▸ Short problem 1
In the article on Facebook's big data, rewrite the passage from "It’s pulling in" to "as Apache Hadoop.", changing "Facebook" to "Meta".

▸ Source
How Does Facebook Manage It’s Big Data?

Ashutosh Kulkarni
4 min readMar 7, 2021
Facebook connectivity of users across globe

Have you ever seen one of the videos on Facebook that shows a “flashback” of posts, likes, or images — like the ones you might see on your birthday or on the anniversary of becoming friends with someone? If so, you have seen examples of how Facebook uses Big Data.

A report from McKinsey & Co. stated that by 2009, companies with more than 1,000 employees already had more than 200 terabytes of data of their customer’s lives stored. Consider adding that startling amount of stored data to the rapid growth of data provided to social media platforms since then. There are trillions of tweets, billions of Facebook likes, and other social media sites like Snapchat, Instagram, and Pinterest are only adding to this social media data flood.

The convergence of social media and big data gives birth to a whole new level of technology.

Facebook has become one of the world’s largest repositories of personal data, with an ever growing range of potential uses. That’s why the monetization of data in the social network has become paramount.

Can you imagine, how many active users are there on Facebook?

Guess a number, maybe almost everyone is connected on it, so what the number comes down to?

Well, let’s ask Google itself!

That’s a huge number, isn’t it? Almost 3 billion people are there and actively using Facebook everyday!

It’s almost half of earth’s existing population.

More than half of the people prefer Facebook over other social media platforms.

That’s sound pretty interesting right, that there are so many users, so let’s think that, what if on Christmas, everybody on Facebook posts to wish “Merry Christmas” post, irrespective of whether it’s text, image, audio or video.

How much data can 3 billion people generate on that particular day?

500+ terabytes of data each day!

It’s pulling in 2.7 billion Like actions and 300 million photos per day, and it scans roughly 105 terabytes of data each half hour.

Thinking of that number, just makes us feel wow! But, Facebook is not only storing the data, but also processing it in real time.

How’s that even possible to manage that kind of enormous data?

Well, this shouldn’t come as a surprise, Facebook has an insane amount of data that grows every moment. And they have an infrastructure in place to manage such an ocean of data.

Facebook Data Center at Virginia
Internal view of Data Center

And what do they run on these systems to manage the data?

We have an open-source application, which helps us to manage this enormous amount of data, and it’s under Apache License, namely known as Apache Hadoop.

Apache Hadoop

Hadoop uses Master-Slave architecture of HDFS Cluster to manage big data.

What is HDFS?

HDFS is a distributed file system that handles large data sets running on commodity hardware. It is used to scale a single Apache Hadoop cluster to hundreds (and even thousands) of nodes. HDFS is one of the major components of Apache Hadoop.

In Master-Slave cluster,

Data comes from the facebook front end application to the Master Node of hdfs cluster whenever user posts or comments etc and get split into equal chunks of data which are processed in the Slave Nodes/Data Nodes.

Distributed computing

That’s how Facebook manages huge amount of data.

--

--

▸ Short problem 2
Reproduce the records below word for word, from the line with "Viewport: 699px width, 380px" to the line with "pyautogui.click(x=626, y=38)", keeping both of those lines.

▸ Material for the task
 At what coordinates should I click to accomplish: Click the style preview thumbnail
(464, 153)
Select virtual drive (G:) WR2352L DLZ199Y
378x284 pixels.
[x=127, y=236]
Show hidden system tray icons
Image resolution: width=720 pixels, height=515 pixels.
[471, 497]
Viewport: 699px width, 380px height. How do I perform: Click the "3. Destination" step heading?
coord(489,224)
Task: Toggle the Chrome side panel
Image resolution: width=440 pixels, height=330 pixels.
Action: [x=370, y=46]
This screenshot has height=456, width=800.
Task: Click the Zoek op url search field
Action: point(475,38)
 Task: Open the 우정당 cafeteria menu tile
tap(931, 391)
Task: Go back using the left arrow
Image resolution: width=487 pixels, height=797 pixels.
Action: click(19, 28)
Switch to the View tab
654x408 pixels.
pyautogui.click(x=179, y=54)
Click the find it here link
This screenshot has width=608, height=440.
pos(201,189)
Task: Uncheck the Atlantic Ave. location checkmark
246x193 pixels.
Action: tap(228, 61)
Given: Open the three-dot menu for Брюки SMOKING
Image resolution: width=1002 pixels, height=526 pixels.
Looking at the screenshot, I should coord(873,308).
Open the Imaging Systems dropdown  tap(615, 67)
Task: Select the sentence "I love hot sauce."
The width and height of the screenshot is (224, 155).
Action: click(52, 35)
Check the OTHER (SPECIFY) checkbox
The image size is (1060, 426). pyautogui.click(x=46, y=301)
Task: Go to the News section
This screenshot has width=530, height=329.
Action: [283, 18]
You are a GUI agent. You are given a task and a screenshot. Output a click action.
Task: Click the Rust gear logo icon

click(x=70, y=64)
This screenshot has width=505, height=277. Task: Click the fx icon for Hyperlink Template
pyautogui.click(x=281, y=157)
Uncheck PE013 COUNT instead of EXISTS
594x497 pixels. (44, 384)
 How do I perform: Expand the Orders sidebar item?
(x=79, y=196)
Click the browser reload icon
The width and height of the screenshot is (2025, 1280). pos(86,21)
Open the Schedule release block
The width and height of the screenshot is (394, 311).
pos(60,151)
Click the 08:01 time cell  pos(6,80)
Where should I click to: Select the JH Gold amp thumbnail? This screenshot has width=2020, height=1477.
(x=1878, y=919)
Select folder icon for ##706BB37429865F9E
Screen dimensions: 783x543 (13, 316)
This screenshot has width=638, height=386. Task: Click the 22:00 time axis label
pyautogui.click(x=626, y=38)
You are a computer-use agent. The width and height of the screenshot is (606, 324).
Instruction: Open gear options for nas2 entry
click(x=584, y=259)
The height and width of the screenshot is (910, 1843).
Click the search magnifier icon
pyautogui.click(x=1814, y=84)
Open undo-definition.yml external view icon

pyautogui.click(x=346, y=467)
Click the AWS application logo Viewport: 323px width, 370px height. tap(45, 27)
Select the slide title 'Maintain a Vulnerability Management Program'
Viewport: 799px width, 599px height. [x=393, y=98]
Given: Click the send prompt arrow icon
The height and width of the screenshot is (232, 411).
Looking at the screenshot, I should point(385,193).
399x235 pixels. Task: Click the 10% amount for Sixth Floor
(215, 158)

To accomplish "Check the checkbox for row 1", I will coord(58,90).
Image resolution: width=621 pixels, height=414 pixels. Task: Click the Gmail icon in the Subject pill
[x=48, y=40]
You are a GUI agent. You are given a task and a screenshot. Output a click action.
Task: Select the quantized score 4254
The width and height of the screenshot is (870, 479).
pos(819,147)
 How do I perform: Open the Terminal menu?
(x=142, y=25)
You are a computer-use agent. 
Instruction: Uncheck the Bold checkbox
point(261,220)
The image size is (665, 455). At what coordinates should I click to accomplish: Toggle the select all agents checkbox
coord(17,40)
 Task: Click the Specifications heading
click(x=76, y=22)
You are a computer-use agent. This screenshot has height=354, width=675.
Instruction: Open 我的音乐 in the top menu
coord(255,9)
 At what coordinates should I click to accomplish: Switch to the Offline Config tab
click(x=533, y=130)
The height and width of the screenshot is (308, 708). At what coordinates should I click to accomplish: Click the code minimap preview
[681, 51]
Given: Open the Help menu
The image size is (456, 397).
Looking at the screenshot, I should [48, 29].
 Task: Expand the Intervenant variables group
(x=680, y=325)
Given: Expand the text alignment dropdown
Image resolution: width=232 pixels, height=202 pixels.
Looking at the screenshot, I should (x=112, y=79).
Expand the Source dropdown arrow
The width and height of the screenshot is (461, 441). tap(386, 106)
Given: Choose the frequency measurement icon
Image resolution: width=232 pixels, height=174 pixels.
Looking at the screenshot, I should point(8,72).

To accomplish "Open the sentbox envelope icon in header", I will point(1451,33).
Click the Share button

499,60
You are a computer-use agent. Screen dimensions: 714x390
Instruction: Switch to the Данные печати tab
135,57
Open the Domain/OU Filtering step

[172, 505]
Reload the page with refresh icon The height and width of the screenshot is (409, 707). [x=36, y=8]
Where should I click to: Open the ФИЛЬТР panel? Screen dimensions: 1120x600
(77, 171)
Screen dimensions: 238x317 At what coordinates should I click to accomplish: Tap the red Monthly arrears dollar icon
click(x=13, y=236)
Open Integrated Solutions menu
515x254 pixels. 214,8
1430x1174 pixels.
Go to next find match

▸ Full response 1
It’s pulling in 2.7 billion Like actions and 300 million photos per day, and it scans roughly 105 terabytes of data each half hour.

Thinking of that number, just makes us feel wow! But, Meta is not only storing the data, but also processing it in real time.

How’s that even possible to manage that kind of enormous data?

Well, this shouldn’t come as a surprise, Meta has an insane amount of data that grows every moment. And they have an infrastructure in place to manage such an ocean of data.

Meta Data Center at Virginia
Internal view of Data Center

And what do they run on these systems to manage the data?

We have an open-source application, which helps us to manage this enormous amount of data, and it’s under Apache License, namely known as Apache Hadoop.

▸ Full response 2
Viewport: 699px width, 380px height. How do I perform: Click the "3. Destination" step heading?
coord(489,224)
Task: Toggle the Chrome side panel
Image resolution: width=440 pixels, height=330 pixels.
Action: [x=370, y=46]
This screenshot has height=456, width=800.
Task: Click the Zoek op url search field
Action: point(475,38)
 Task: Open the 우정당 cafeteria menu tile
tap(931, 391)
Task: Go back using the left arrow
Image resolution: width=487 pixels, height=797 pixels.
Action: click(19, 28)
Switch to the View tab
654x408 pixels.
pyautogui.click(x=179, y=54)
Click the find it here link
This screenshot has width=608, height=440.
pos(201,189)
Task: Uncheck the Atlantic Ave. location checkmark
246x193 pixels.
Action: tap(228, 61)
Given: Open the three-dot menu for Брюки SMOKING
Image resolution: width=1002 pixels, height=526 pixels.
Looking at the screenshot, I should coord(873,308).
Open the Imaging Systems dropdown  tap(615, 67)
Task: Select the sentence "I love hot sauce."
The width and height of the screenshot is (224, 155).
Action: click(52, 35)
Check the OTHER (SPECIFY) checkbox
The image size is (1060, 426). pyautogui.click(x=46, y=301)
Task: Go to the News section
This screenshot has width=530, height=329.
Action: [283, 18]
You are a GUI agent. You are given a task and a screenshot. Output a click action.
Task: Click the Rust gear logo icon

click(x=70, y=64)
This screenshot has width=505, height=277. Task: Click the fx icon for Hyperlink Template
pyautogui.click(x=281, y=157)
Uncheck PE013 COUNT instead of EXISTS
594x497 pixels. (44, 384)
 How do I perform: Expand the Orders sidebar item?
(x=79, y=196)
Click the browser reload icon
The width and height of the screenshot is (2025, 1280). pos(86,21)
Open the Schedule release block
The width and height of the screenshot is (394, 311).
pos(60,151)
Click the 08:01 time cell  pos(6,80)
Where should I click to: Select the JH Gold amp thumbnail? This screenshot has width=2020, height=1477.
(x=1878, y=919)
Select folder icon for ##706BB37429865F9E
Screen dimensions: 783x543 (13, 316)
This screenshot has width=638, height=386. Task: Click the 22:00 time axis label
pyautogui.click(x=626, y=38)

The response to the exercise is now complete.